As I work on developing my own taste buds for liver, I have come up with some pretty good ways to sneak liver into my diet without sacrificing flavor, or inducing the shudder reflex. Liver Pate’.
Playing with a Liver Pate’ recipe until you find all the right combinations of desired flavors is worth the effort. I love to freeze my pate’ in ice cube trays for ease of use. Here are some creative uses for Liver Pate’.
- We will occasionally eat homemade pizza on sprouted grain crust. I use pate’ as my first layer of flavor, covered by my pizza sauce (marinara combined with pesto), next layer, cheese, followed by toppings of my choice (usually Holy Cow Beef grassfed beef sausage, purple onions, olives, red bell peppers, fresh tomatoes, shiitake mushrooms, etc.)
- I will use the pate’ as I use hummus on sandwiches, tortillas, or lettuce roll-ups. Simply spread the pate’ onto the tortilla, or lettuce, followed by Primal mayo (or homemade), we always add raw onions (onions pair extremely well with liver), next add protein (we usually use Holy Cow Beef smoked roast beef – sliced deli thin). We also add many other veggies (tomatoes, sprouts, cucumbers etc.) and possibly other spreads like dijon mustard.
- I will throw a frozen cube of pate’ (use an ice cube tray) into my taco meat, spaghetti sauce, shepherd’s pie meat mixture, etc. (This was inspired by my similar use of beef bone broth)
- We also use pate’ for the traditional servings as well. Pate served as an appetizer with ancient grain crackers is an interest that is turning into a growing gourmet treat. Pairing a deep red wine with Beef Liver Pate’ is also a treat for Weldon and me. If you do not drink wine, pairing a deep red kombucha will be equally satisfying.

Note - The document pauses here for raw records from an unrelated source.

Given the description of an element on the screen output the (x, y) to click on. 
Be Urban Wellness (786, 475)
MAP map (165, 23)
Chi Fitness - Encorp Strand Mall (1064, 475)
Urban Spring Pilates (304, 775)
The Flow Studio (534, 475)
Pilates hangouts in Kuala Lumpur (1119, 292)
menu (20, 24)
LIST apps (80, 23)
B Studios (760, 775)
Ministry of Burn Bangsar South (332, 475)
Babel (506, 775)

- 1 lb – Holy Cow Beef Liver
- Enough Milk to soak the Liver you may also use water with a bit of Lemon Juice or Vinegar
- 1 – very large purple onion – sliced fairly thin
- ½ cup butter from Grassfed cows
- 1 bay leaf
- 2-3 Garlic Cloves sliced or minced
- ¼ cup Cognac or Scotch Whiskey, heavy cream (milk or milk substitute will work too, or sherry)
- 2 tsp Allspice
- 2 tsp Rosemary
- Salt & Pepper to taste
Soak the beef liver overnight (in the refrigerator) in milk or water with added lemon juice or vinegar.
The next day, add butter to a skillet on very low heat – add onions topped with the garlic. Stick the bay leaf into the middle of the onions. Cover the skillet with a lid and cook on the lowest heat for most of the day until the onions have released their sweetness (like you do when prepping French Onion Soup).

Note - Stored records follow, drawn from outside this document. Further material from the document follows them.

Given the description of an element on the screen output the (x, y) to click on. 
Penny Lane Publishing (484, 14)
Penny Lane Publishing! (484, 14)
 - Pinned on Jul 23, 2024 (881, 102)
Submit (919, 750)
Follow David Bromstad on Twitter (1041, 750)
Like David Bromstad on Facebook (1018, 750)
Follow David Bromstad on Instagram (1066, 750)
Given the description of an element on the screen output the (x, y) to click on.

Remove the bay leaf and discard. Remove onions & garlic using a slotted spoon, leaving any leftover butter in the skillet. Drain the liver and discard the milk or water that was used for soaking. Sauté the liver in remaining butter. If needed add additional butter to keep liver from sticking to the skillet. If using Cognac, Scotch Whiskey or Sherry, add it now to let the alcohol cook off and keep this recipe Auto Immune Diet friendly.
Let liver and fat cool down a bit. Add liver, fat, onions, garlic, salt, pepper, allspice, rosemary, and cream (if not using alcohol or use a non-dairy liquid of choice) to a food processor. Blend until smooth.

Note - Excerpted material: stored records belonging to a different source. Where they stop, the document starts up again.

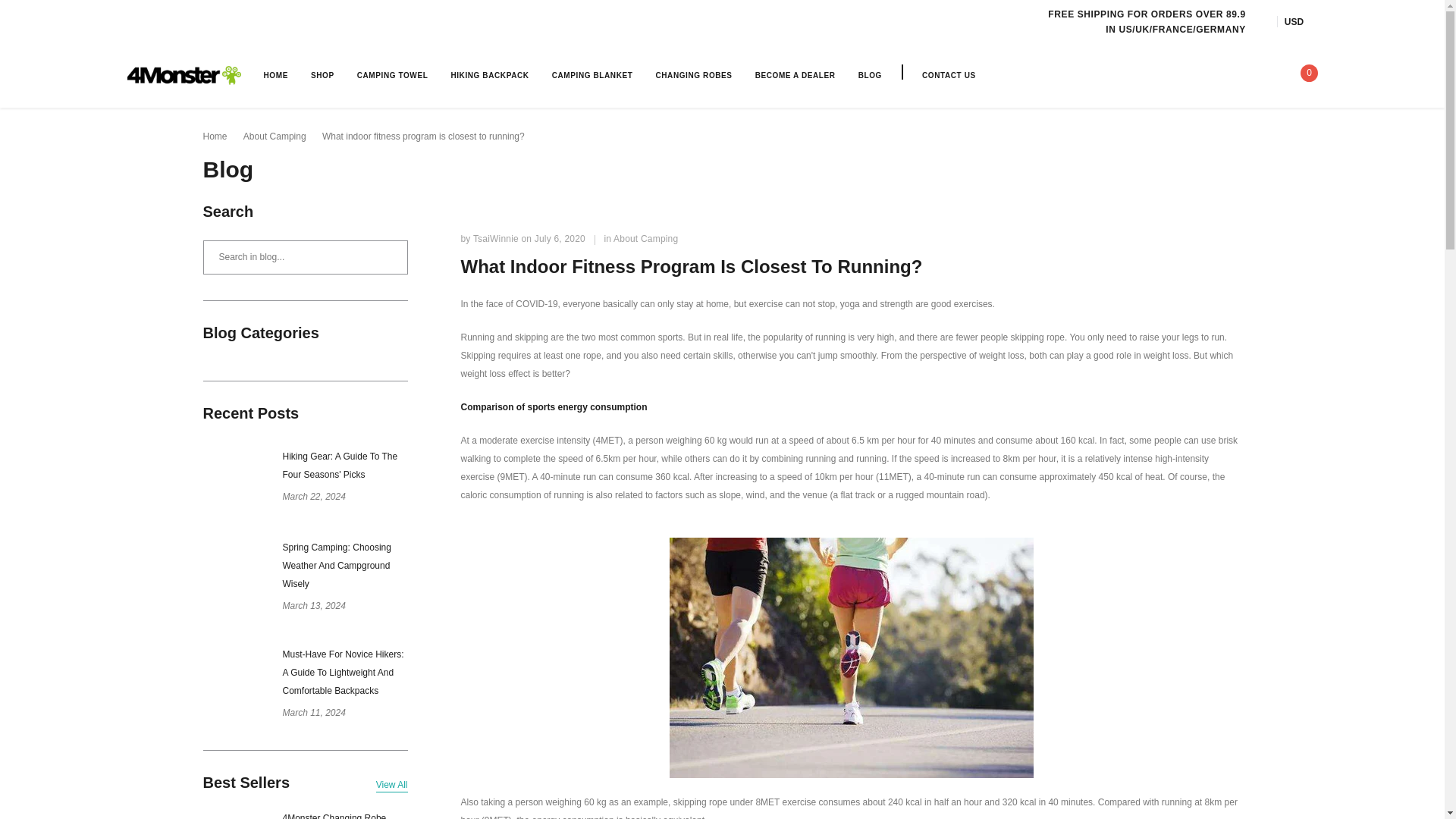
USD (1300, 21)
HIKING BACKPACK (488, 75)
SHOP (322, 75)
CAMPING TOWEL (392, 75)
CHANGING ROBES (693, 75)
BLOG (870, 75)
0 (1303, 74)
BECOME A DEALER (795, 75)
HOME (275, 75)
CONTACT US (948, 75)
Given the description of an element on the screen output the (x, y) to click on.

Traditional recipes will call for you to chill your pate’ and serve it chilled. We like to bake our pate’ to help flavors meld well. We transfer the pate’ to a baking dish and bake at 300 degrees for a couple hours. This step is worth the effort and time. Allow pate’ to cool and transfer to storage containers of your choice. Traditionally served cold with ancient grain crackers. Enjoy!!!